The word “cancer” makes most people shudder. However, for oncologists, doctors who specialize in treating cancer, this word is part of their daily vocabulary—and they take it on as a challenge.
Since 1980, Ruby Grimm, Iredell Health System hematologist and oncologist, has fearlessly accepted this challenge, making every effort to change the course of her patients’ illnesses. Now, after 42 years of treating those with cancer, blood disorders, and saving lives, Grimm is retiring.
A West Virginia native, Grimm had no idea where her healthcare career would take her when she graduated from medical school. Little did she know her medical interests would lead her to the small town of Statesville, North Carolina, and her career would be nothing short of remarkable.
Grimm was one of only five women in her 107-person West Virginia School of Medicine graduating class. After graduation, Grimm was selected to go to North Carolina Baptist Hospital (now Atrium Wake Forest Baptist) in Winston-Salem for her internal medicine residency program.
Grimm explains that during her residency each internal medicine intern (first-year resident) had to complete a two-month rotation in hematology and oncology—a challenging rotation that many interns, including Grimm herself, dreaded.
“The rotation on hematology-oncology was the most challenging because you dealt with not only cancer but also all of the associated, additional medical problems people had. You were doing broad medicine while doing oncology,” she said
Although Grimm’s director had originally assigned her to three months in hematology-oncology, it was shortened to two because the rotation was so heartbreaking for Grimm.
“You have to think — back in the ‘70s, when you got a cancer diagnosis, everybody assumed you were going to die. People didn’t even say the word cancer. They just whispered it. And after being on that floor and seeing people awfully sick, I thought, ‘This is too hard. These patients are so very sick.’”
When the next year of residency arrived, Grimm and the other residents were informed two of them had to complete two, six-week rotations in hematology-oncology.

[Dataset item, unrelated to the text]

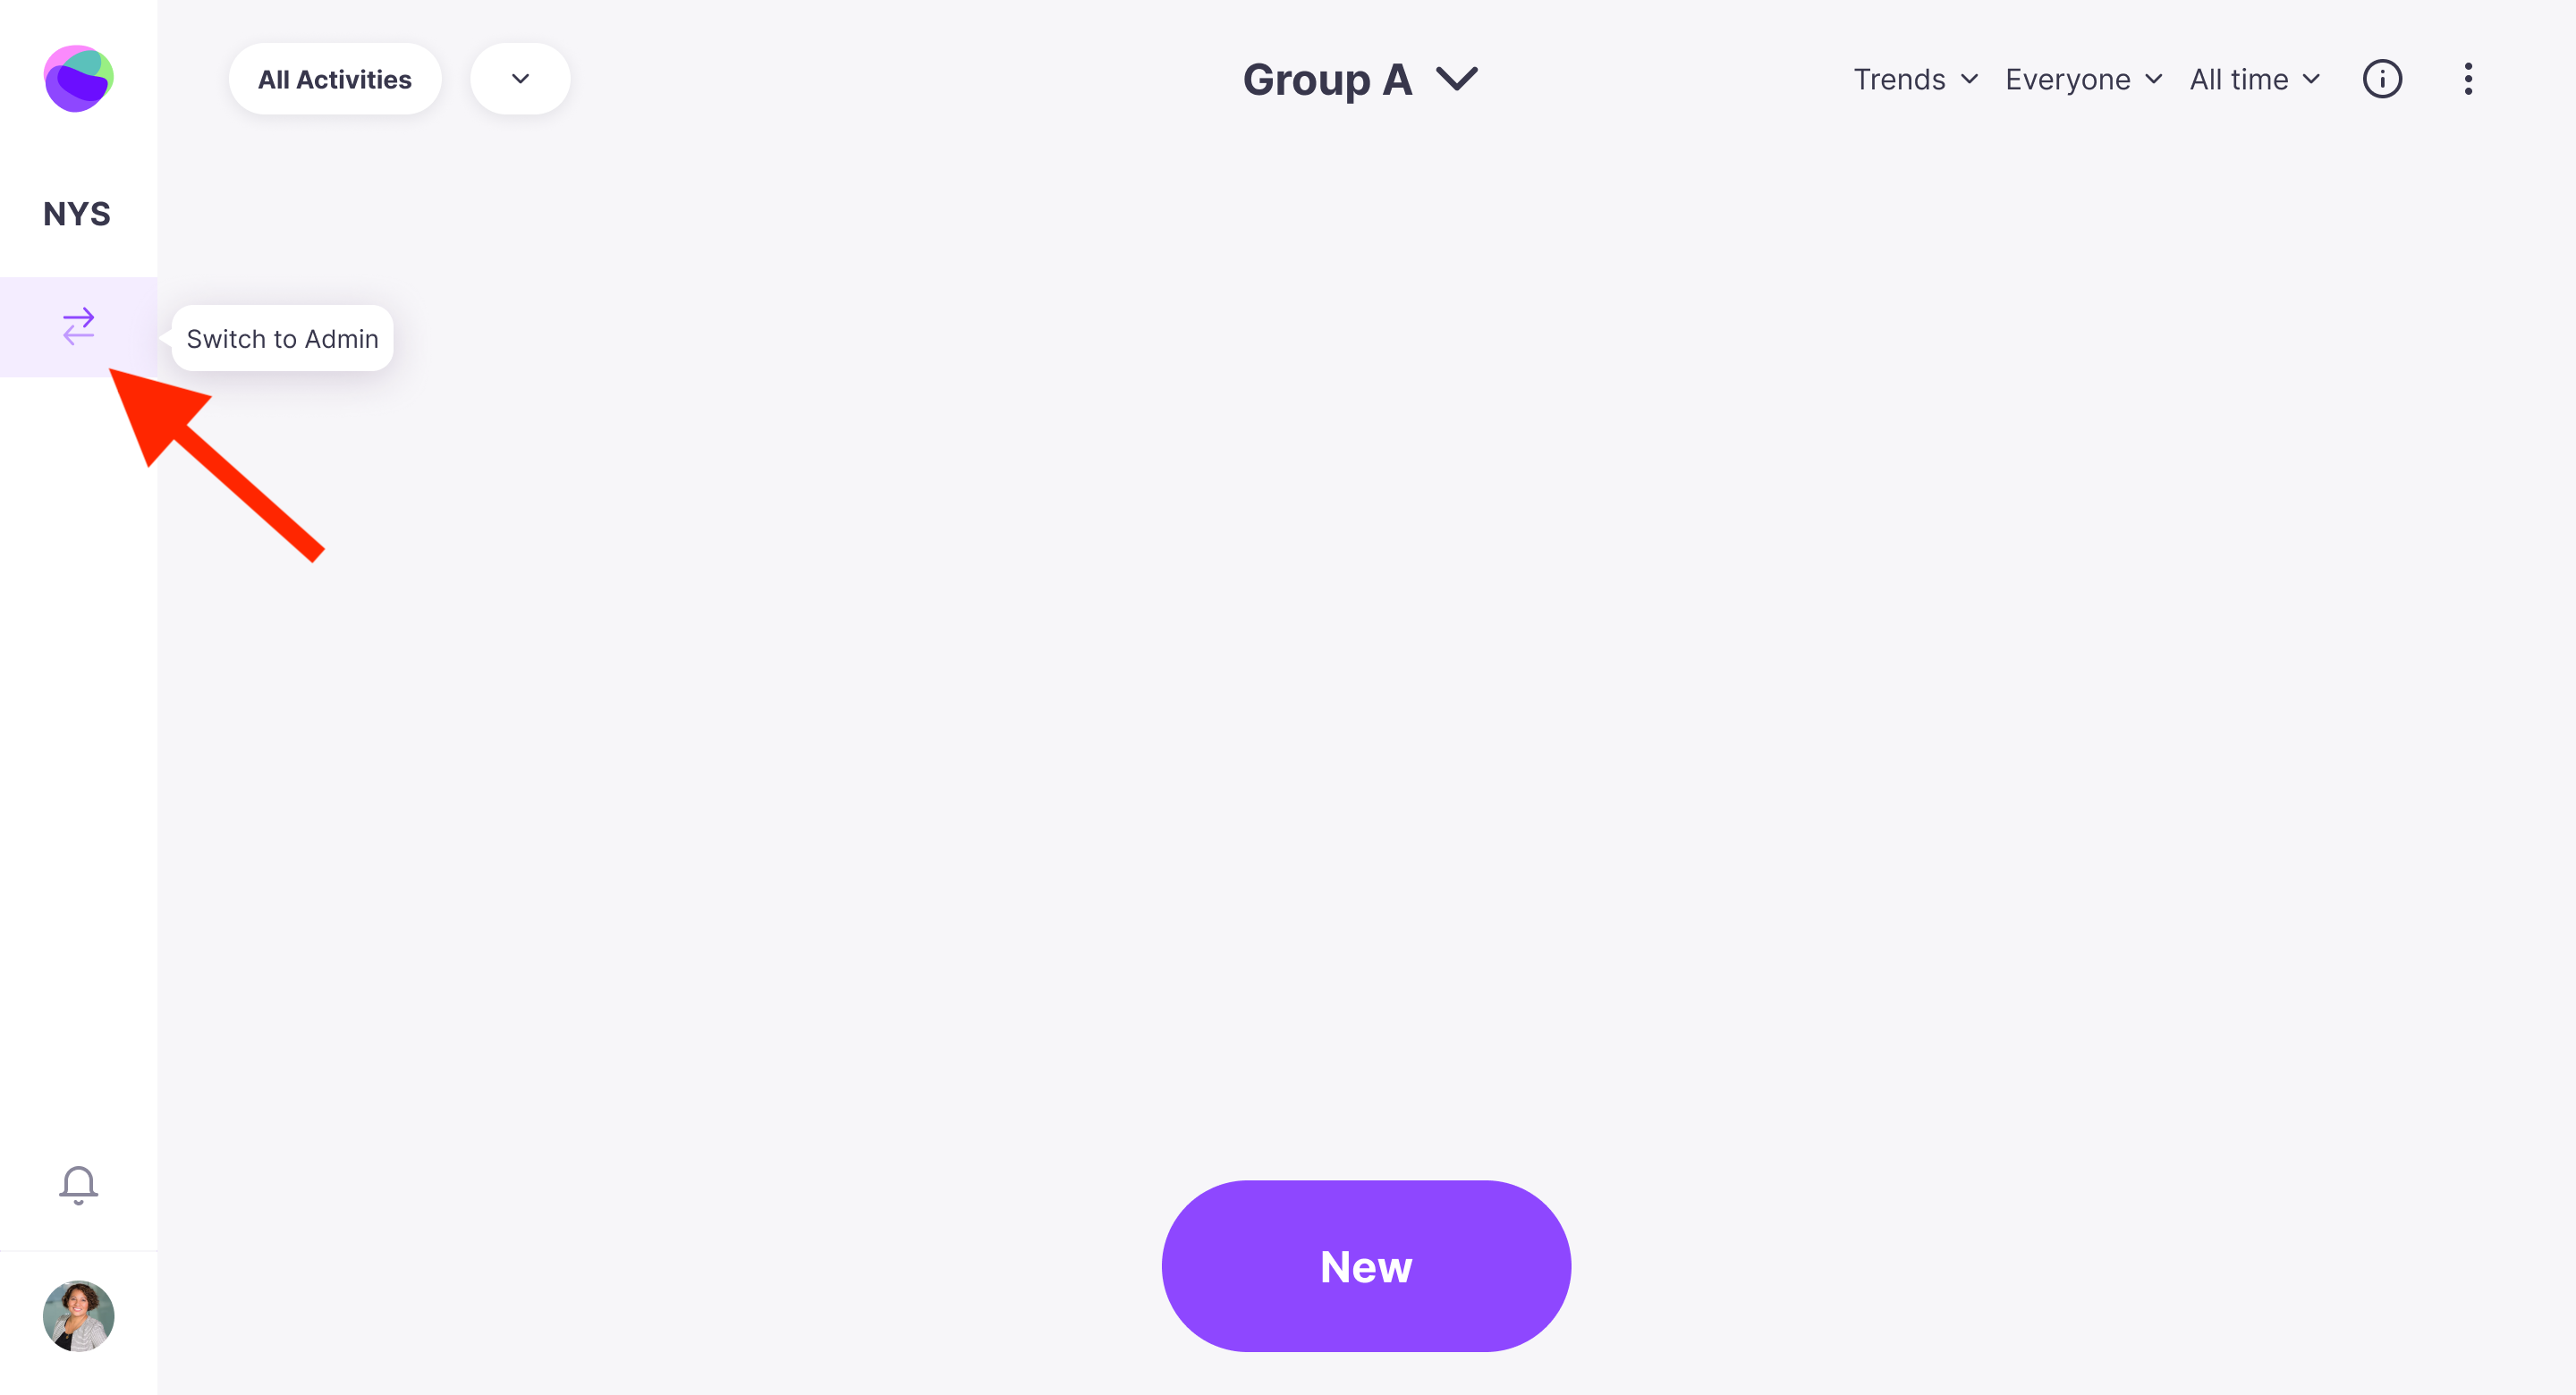
Task: Expand the Group A selector
Action: (x=1360, y=79)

When none volunteered, they decided to draw straws. Grimm was the first straw drawn.
This time, however, instead of working with cancer patients inside the hospital, Grimm was able to work with patients in an outpatient clinic. It was there that she found her passion for oncology and a desire to help people with cancer. She decided treating and diagnosing cancer and blood disorders was what she wanted to do for the rest of her career.

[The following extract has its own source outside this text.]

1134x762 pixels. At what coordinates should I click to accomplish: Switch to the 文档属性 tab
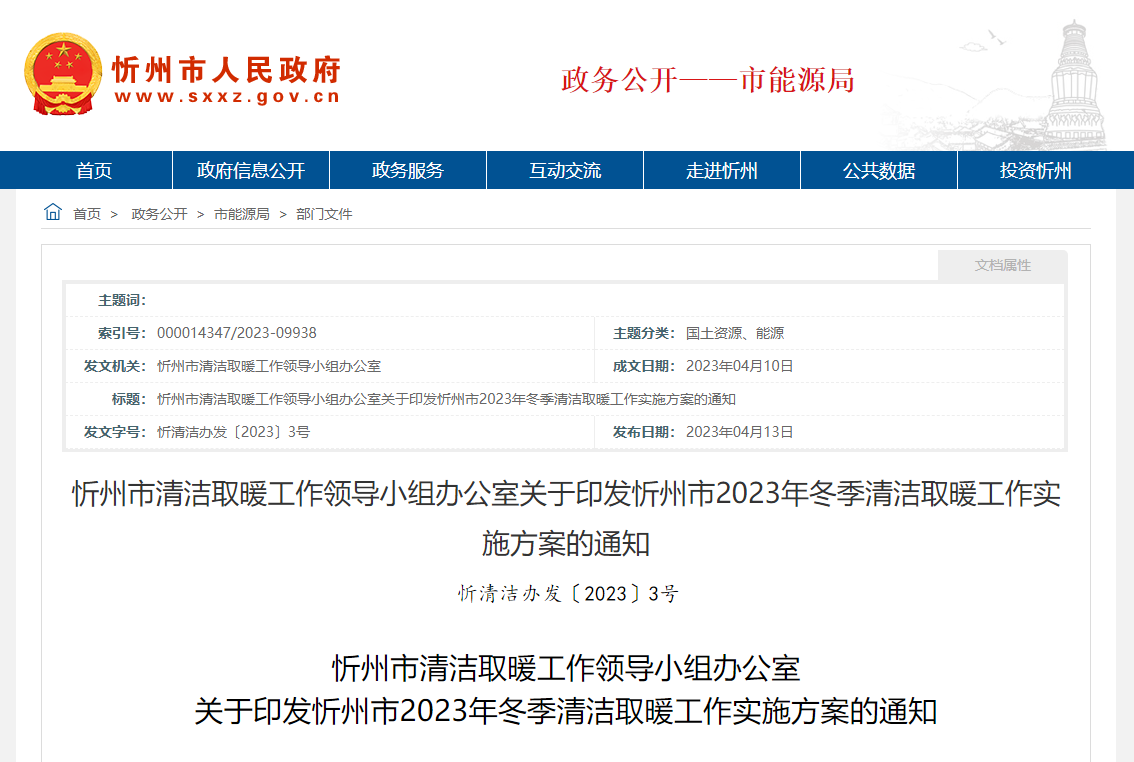pyautogui.click(x=1002, y=266)
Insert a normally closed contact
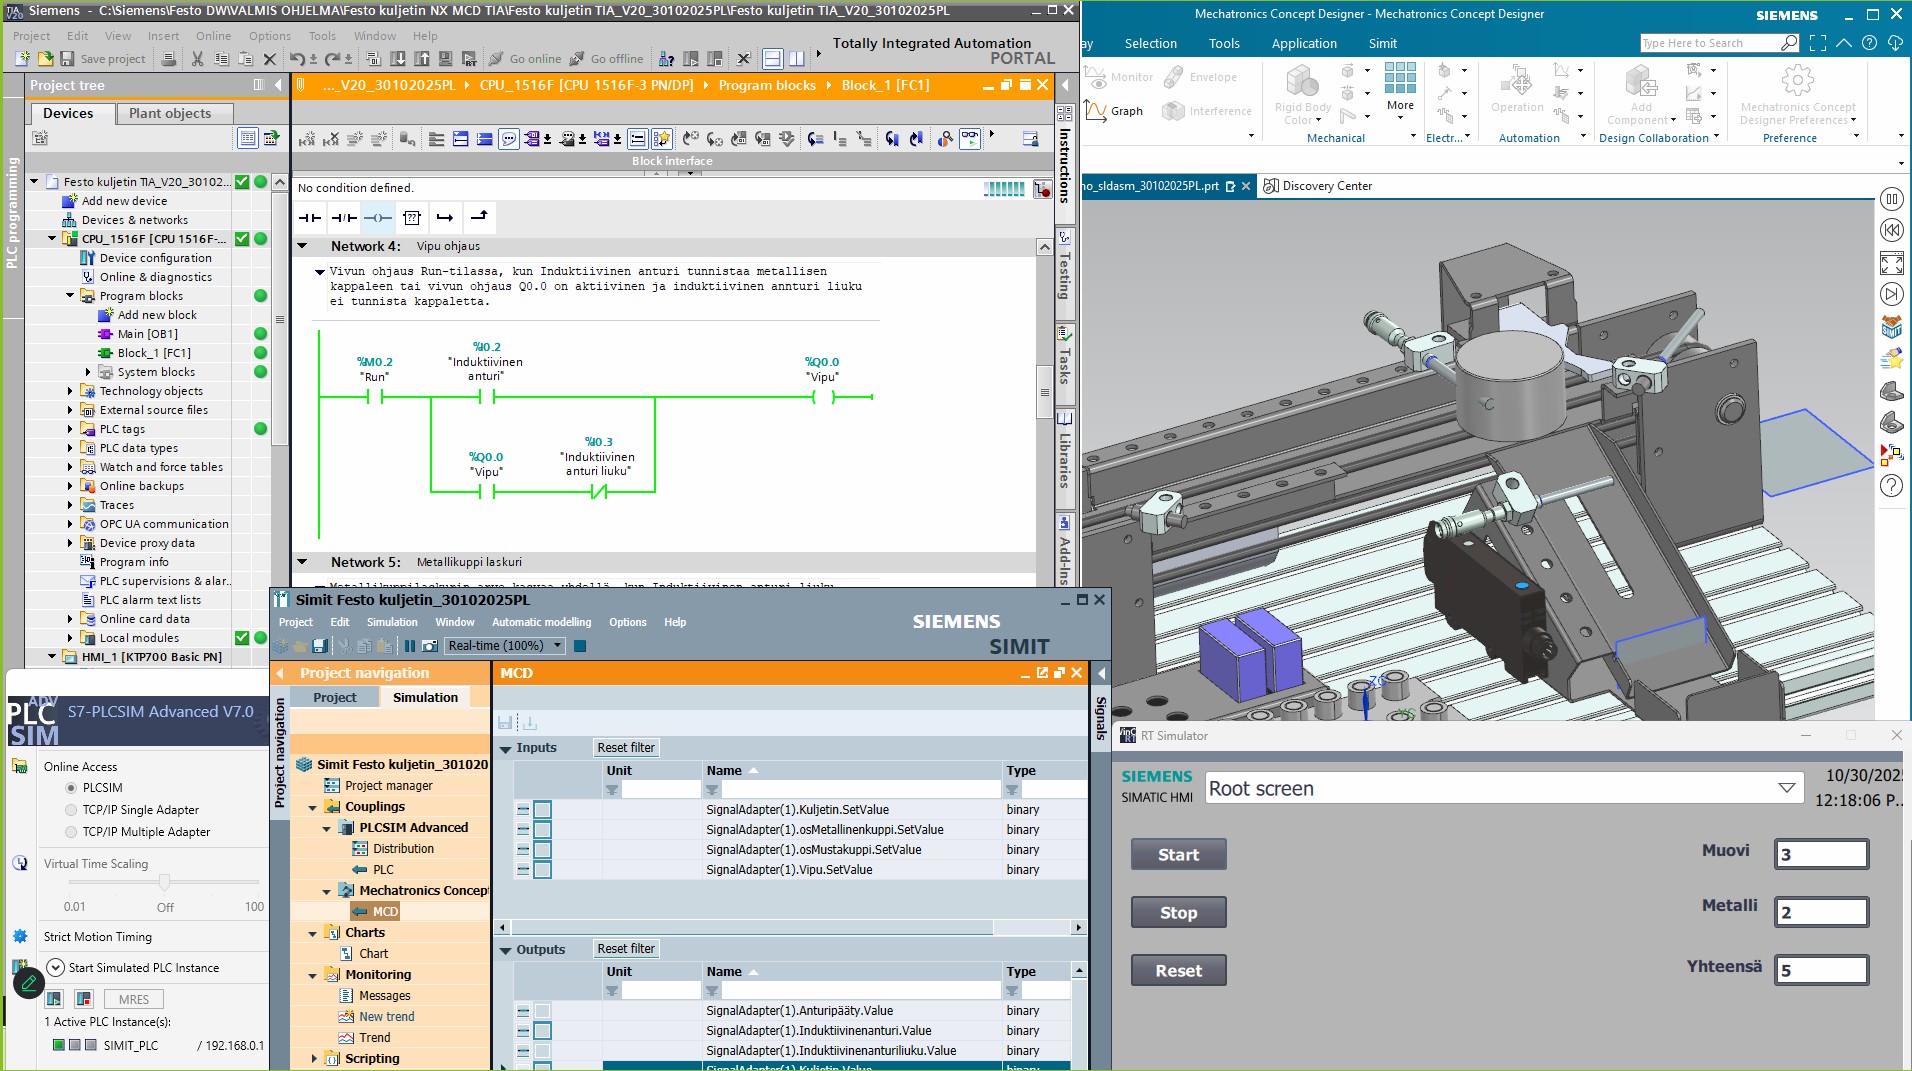Image resolution: width=1912 pixels, height=1071 pixels. [x=344, y=218]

After residency, Grimm stayed at Baptist for her hematology and oncology fellowship. In 1980, after completing her fellowship, Grimm moved to Statesville with her husband, James Bradford, a cardiologist.
“It wasn’t easy to find a place that needed both a cardiologist and an oncologist, and there was no oncology at all in Statesville,” said Grimm.
After arriving in Statesville, Grimm started from scratch and built the oncology program from the ground up. Over the years, Grimm and her oncology team participated in clinical trials, established the tumor board, trained chemotherapy and oncology nurses, and helped start the hospice program.
For the first time, residents of Statesville could receive life-saving cancer care without having to travel to Winston-Salem, Charlotte, Durham, or Chapel Hill.
In the beginning of her career, Grimm spent her days visiting patients at Iredell Memorial Hospital in the morning, treating patients in her office during the day, and going back to the hospital in the evening. When Iredell added hospitalists, she was able to spend less time in the hospital while still seeing patients in the office.
In 2012, Iredell Health System bought Grimm’s office, Ruby Grimm Oncology, and she became part of the Iredell Physician Network.
Throughout four decades of medical advances and changes, Grimm explains that some aspects of her practice actually remained constant.
“Once you enter the exam room with a patient, close the door, and sit down and talk to them, it’s the same. When you get a chance to directly interact with patients, helping them, getting to know them, and advising is still the same,” she said.
The field of oncology, though, has seen significant changes.
“Over 42 years, what has happened in oncology has been dramatic. It’s not just chemotherapy. Now it’s targeted therapy, immunotherapy, and genetic advances. It’s a bad time to leave this profession because the things we’ve been anticipating, waiting, and begging for are here now,” she said.
In her many years of treating and diagnosing cancer patients, Grimm has found making a difference in the lives of her patients most rewarding.
“Even if you can’t save a life, you can help them through the situation. I think that is very rewarding,” she said.
Though Grimm is retiring, she will leave behind a lasting legacy of hard work, commitment, and genuine care for her patients. Her passion, dedication, and emphasis on continuous education completely transformed cancer care in Statesville.
“Dr. Grimm has been a true gift to Iredell County and Iredell Health System with her dedication to her patients and providing them with cutting edge cancer care,” said Pam Westmoreland Sholar, hematologist and oncologist who has worked with Grimm since 1986.
“Although sometimes it was hard and challenging, it was always rewarding and it was an honor to be able to help,” said Grimm.
Photo: Ruby Grimm, second from right, celebrates Iredell Health System’s first cancer accreditation in 1991. Dr. Grimm was instrumental in helping the organization achieve this accreditation.